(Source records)
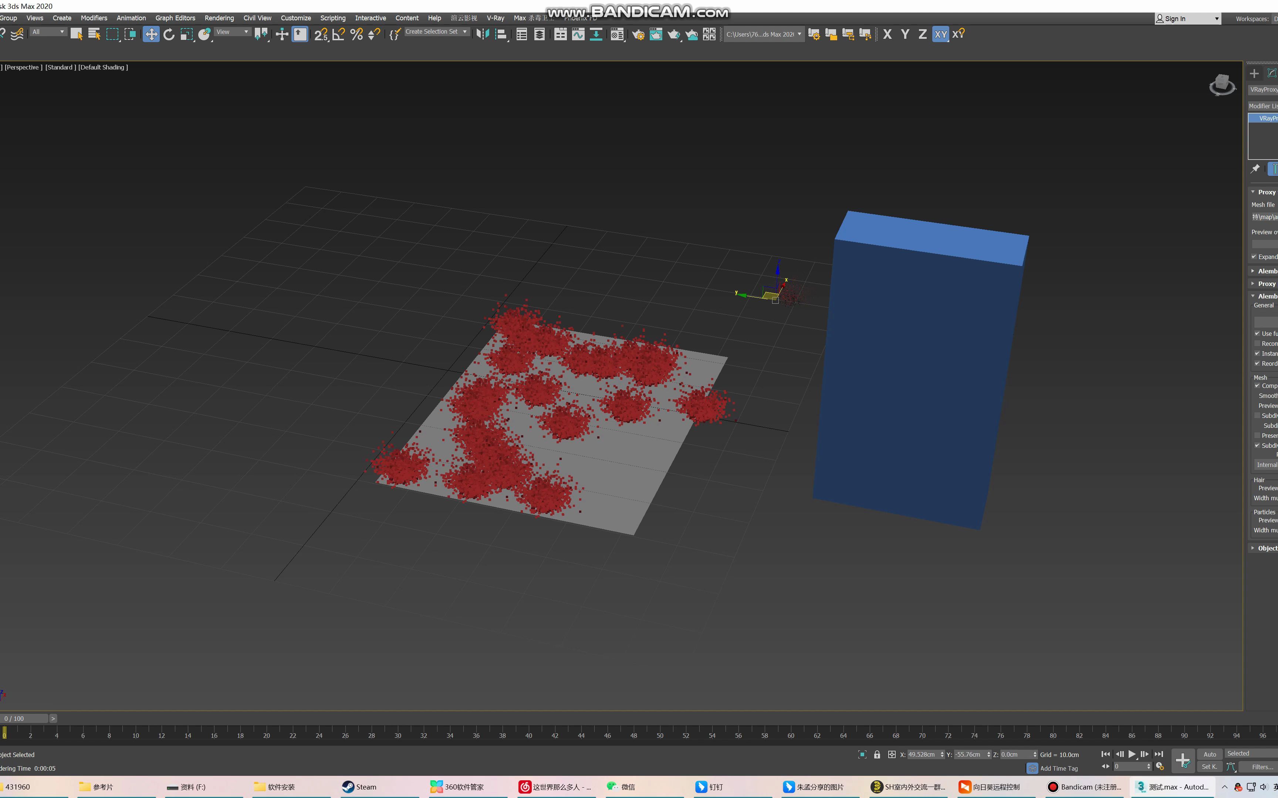Toggle the Angle Snap icon
This screenshot has width=1278, height=798.
click(339, 35)
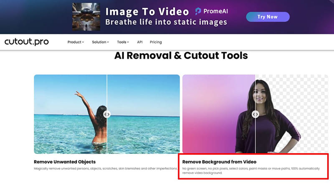Click the comparison slider handle on the ocean image
Image resolution: width=334 pixels, height=188 pixels.
tap(107, 114)
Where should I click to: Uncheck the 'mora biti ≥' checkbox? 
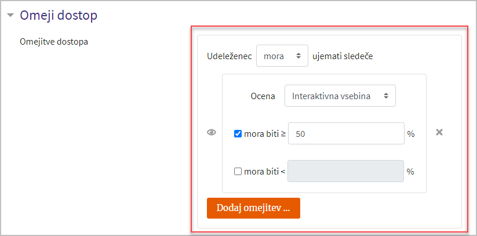238,134
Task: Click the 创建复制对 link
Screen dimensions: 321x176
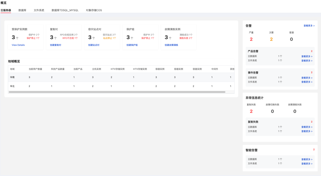Action: (x=55, y=45)
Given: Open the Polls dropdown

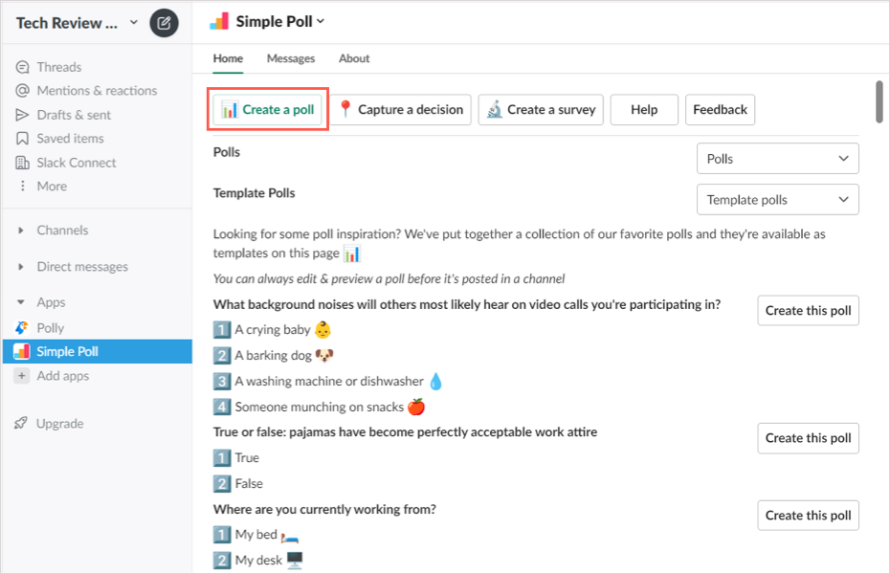Looking at the screenshot, I should (x=777, y=159).
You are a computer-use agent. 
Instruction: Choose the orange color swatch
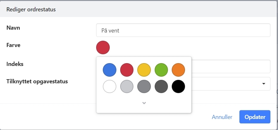pyautogui.click(x=178, y=70)
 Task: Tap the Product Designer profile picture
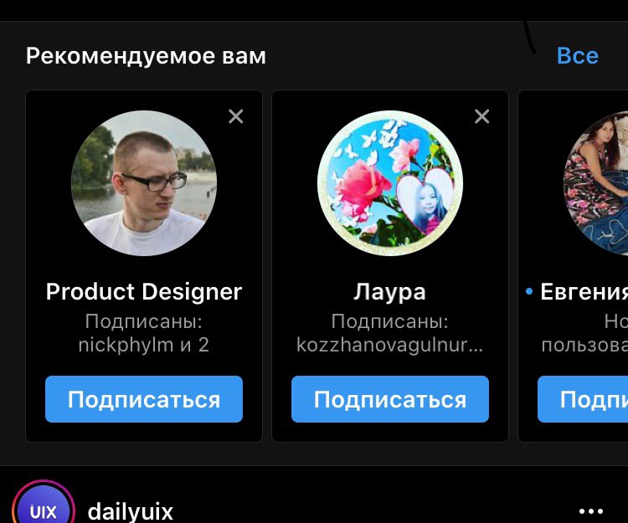[144, 183]
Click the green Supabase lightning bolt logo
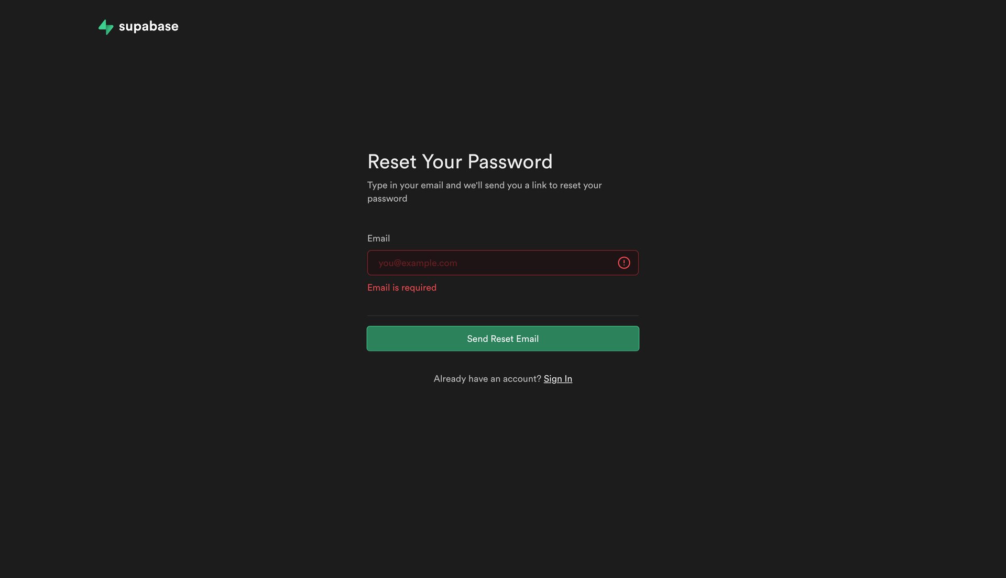Viewport: 1006px width, 578px height. (x=106, y=27)
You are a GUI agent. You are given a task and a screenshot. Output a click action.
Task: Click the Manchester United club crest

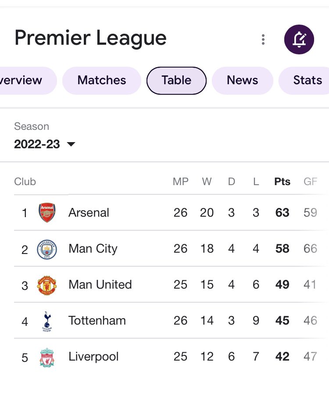(47, 285)
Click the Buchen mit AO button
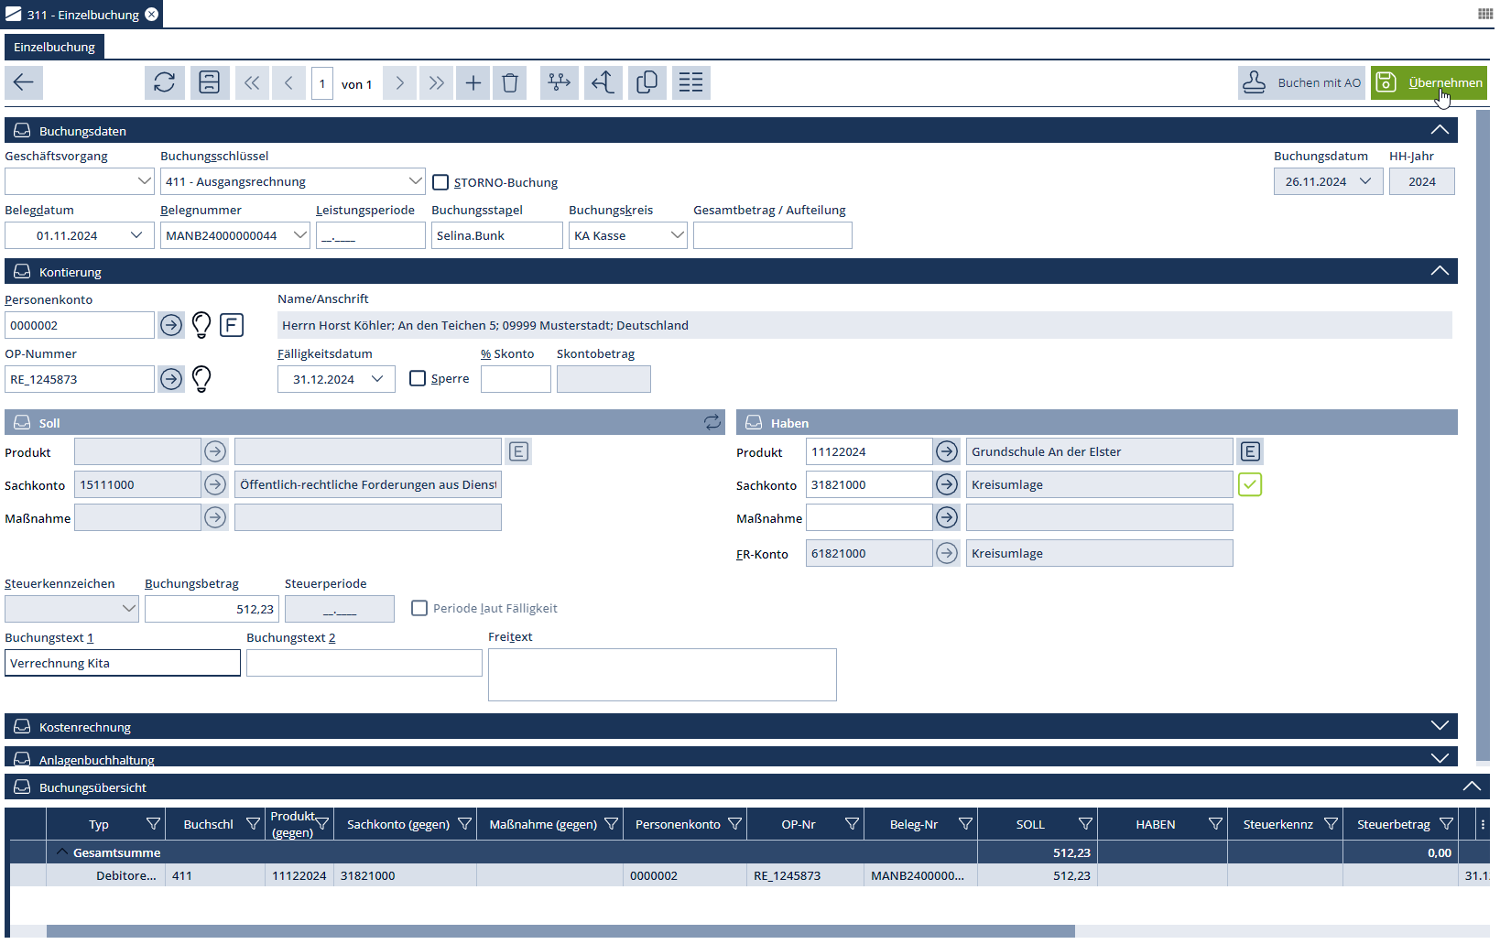Screen dimensions: 1500x944 (x=1301, y=83)
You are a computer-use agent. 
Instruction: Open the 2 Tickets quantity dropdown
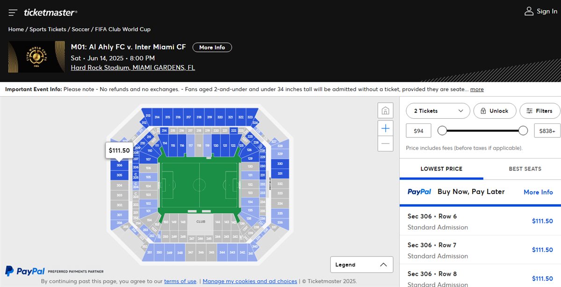tap(438, 111)
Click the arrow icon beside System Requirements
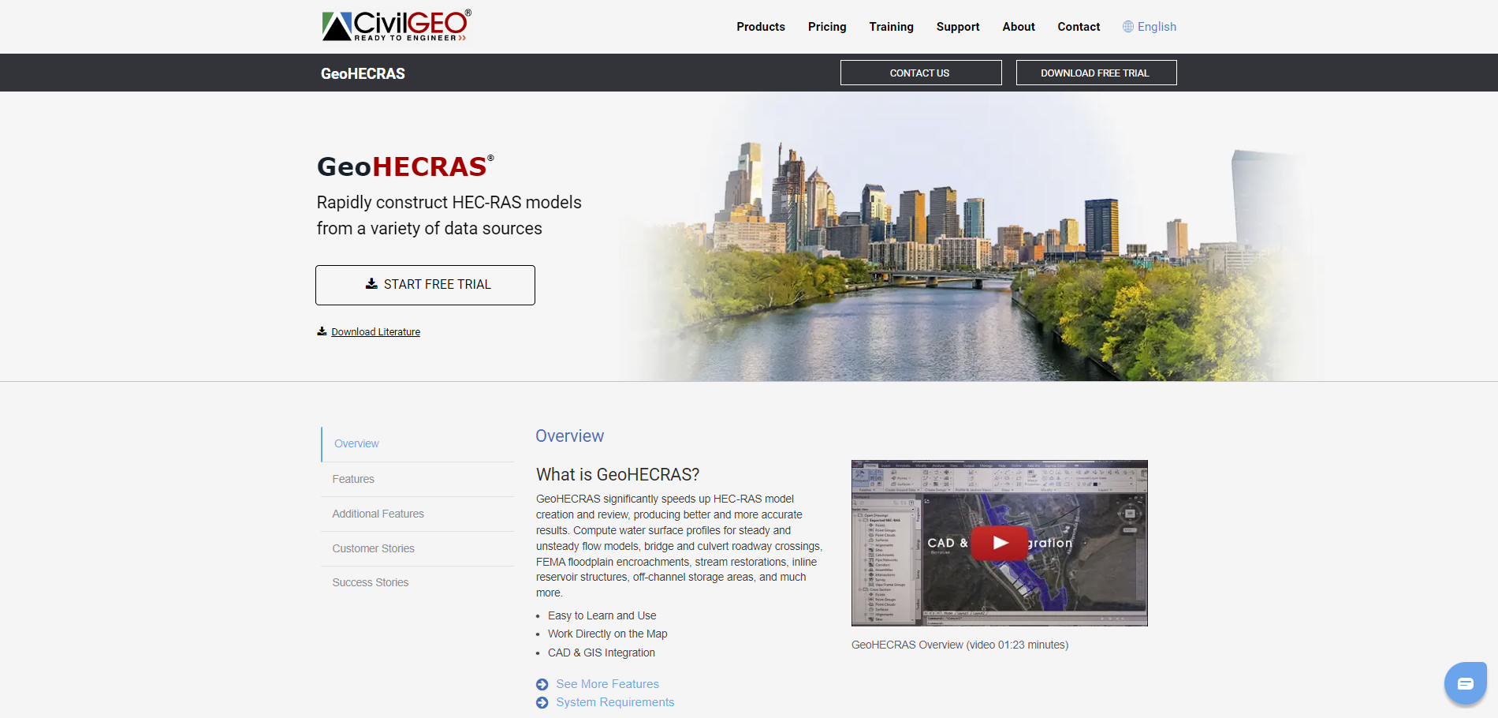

**What the task requires**
Output every line of the entries above as a JSON list of strings, one string per line, skipping blank lines and leaving out the pictures.

**Result of the exercise**
[
  "Toggle the Angle Snap icon",
  "This screenshot has width=1278, height=798.",
  "click(339, 35)",
  "Click the comparison slider handle on the ocean image",
  "Image resolution: width=334 pixels, height=188 pixels.",
  "tap(107, 114)",
  "Where should I click to: Uncheck the 'mora biti ≥' checkbox? ",
  "238,134",
  "Task: Click the 创建复制对 link",
  "Screen dimensions: 321x176",
  "Action: (x=55, y=45)",
  "Given: Open the Polls dropdown",
  "Looking at the screenshot, I should (x=777, y=159).",
  "You are a computer-use agent. ",
  "Instruction: Choose the orange color swatch",
  "pyautogui.click(x=178, y=70)",
  " Task: Tap the Product Designer profile picture",
  "[144, 183]",
  "Click the green Supabase lightning bolt logo",
  "Viewport: 1006px width, 578px height. (x=106, y=27)",
  "You are a GUI agent. You are given a task and a screenshot. Output a click action.",
  "Task: Click the Manchester United club crest",
  "(47, 285)",
  "Click the Buchen mit AO button",
  "Screen dimensions: 1500x944 (x=1301, y=83)",
  "You are a computer-use agent. ",
  "Instruction: Open the 2 Tickets quantity dropdown",
  "tap(438, 111)",
  "Click the arrow icon beside System Requirements"
]